# EXERCISE BRIEF:
Can you revise the listing below, starting at the line that has "Task: Select the 武魂UP banner thumbnail" and continuing through its end, with "video" changed to "clip" and nothing else altered? Leave the pictures out.

# LISTING:
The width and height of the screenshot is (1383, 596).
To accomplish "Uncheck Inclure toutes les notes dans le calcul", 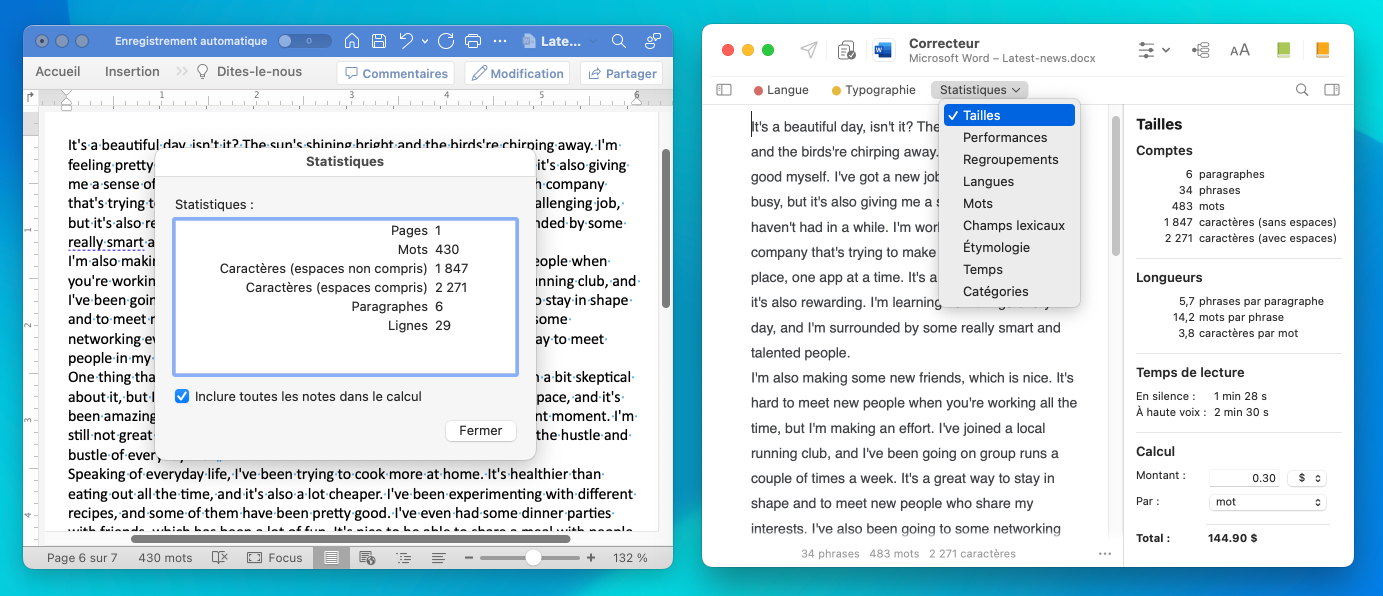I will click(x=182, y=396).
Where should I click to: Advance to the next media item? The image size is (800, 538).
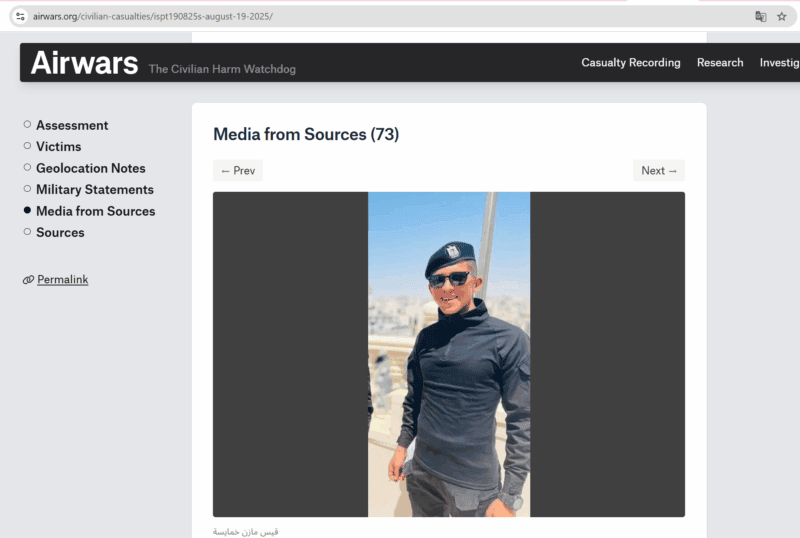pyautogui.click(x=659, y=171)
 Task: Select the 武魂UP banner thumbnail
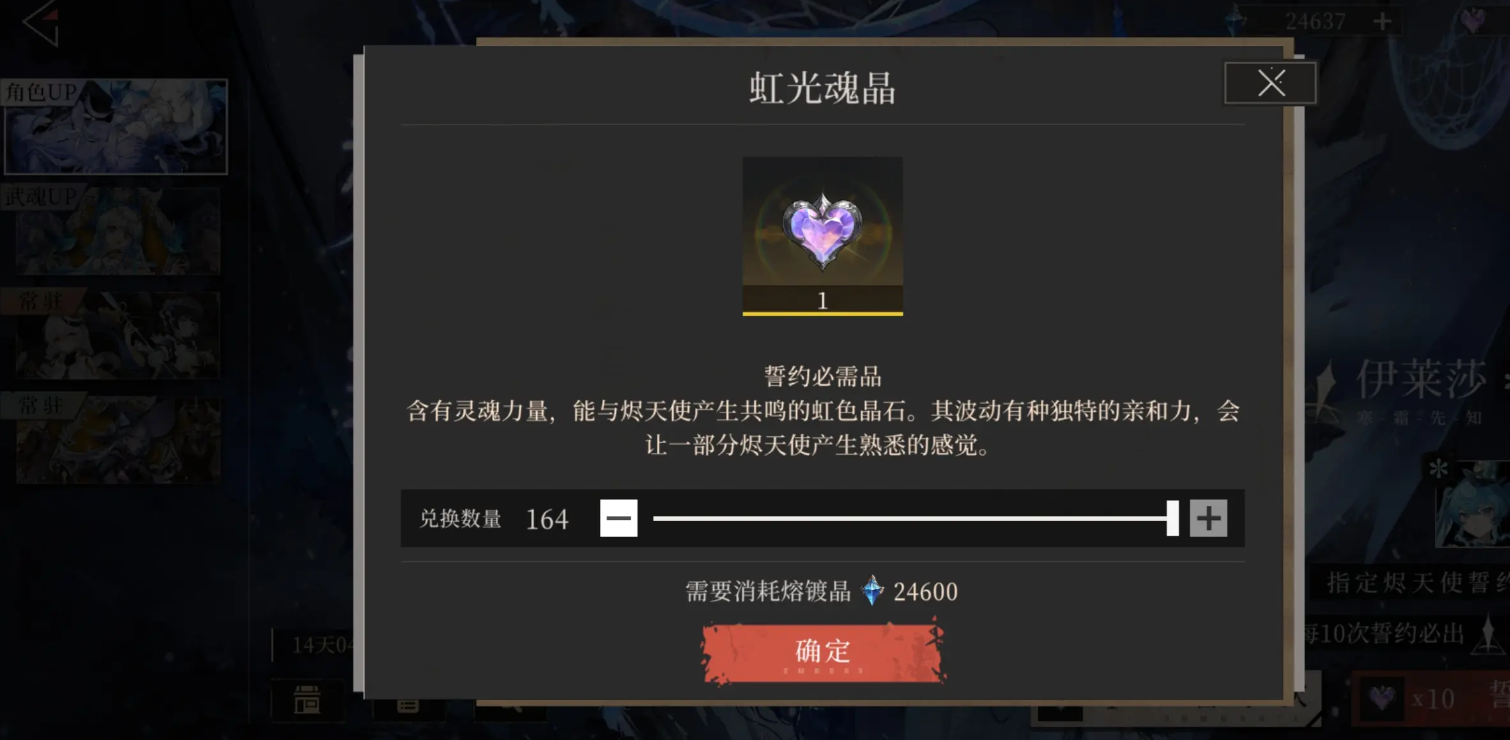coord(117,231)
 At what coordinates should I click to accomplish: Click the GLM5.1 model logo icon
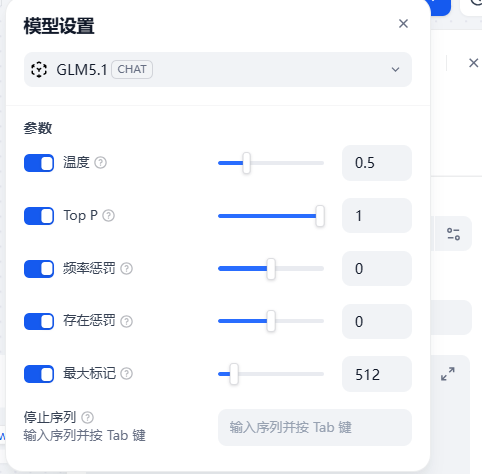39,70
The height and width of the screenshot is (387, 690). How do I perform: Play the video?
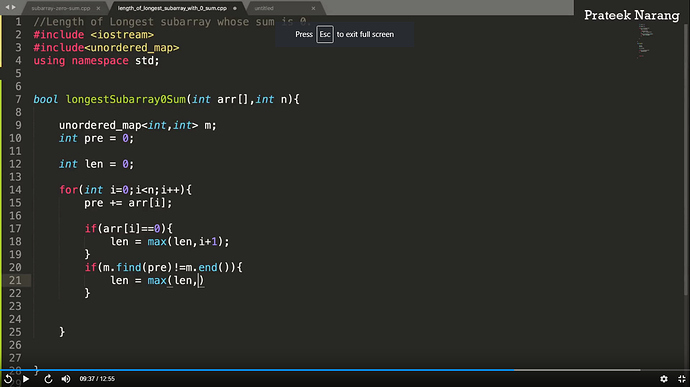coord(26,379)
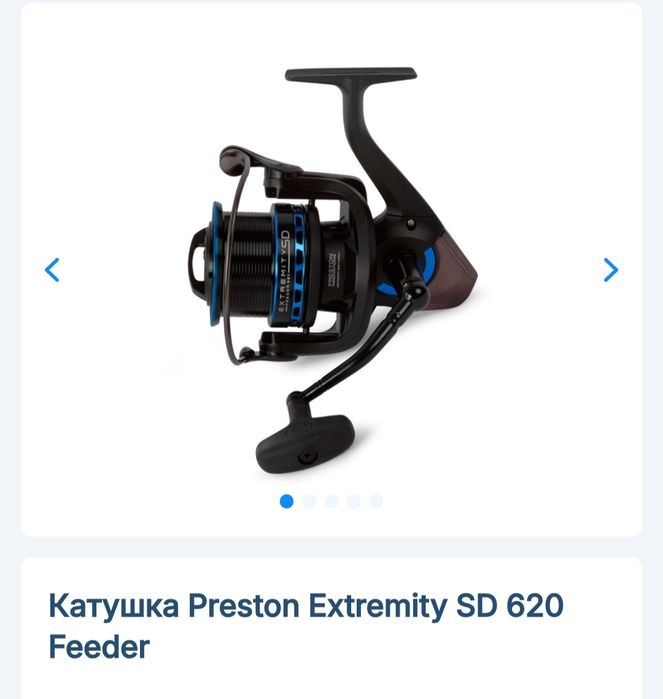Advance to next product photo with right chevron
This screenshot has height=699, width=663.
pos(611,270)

# EXERCISE SOLUTION:
 Task: Select the 武魂UP banner thumbnail
coord(117,231)
 At what coordinates should I click to accomplish: Click the GLM5.1 model logo icon
39,70
The height and width of the screenshot is (387, 690). How do I perform: Play the clip?
coord(26,379)
Advance to next product photo with right chevron
This screenshot has height=699, width=663.
pos(611,270)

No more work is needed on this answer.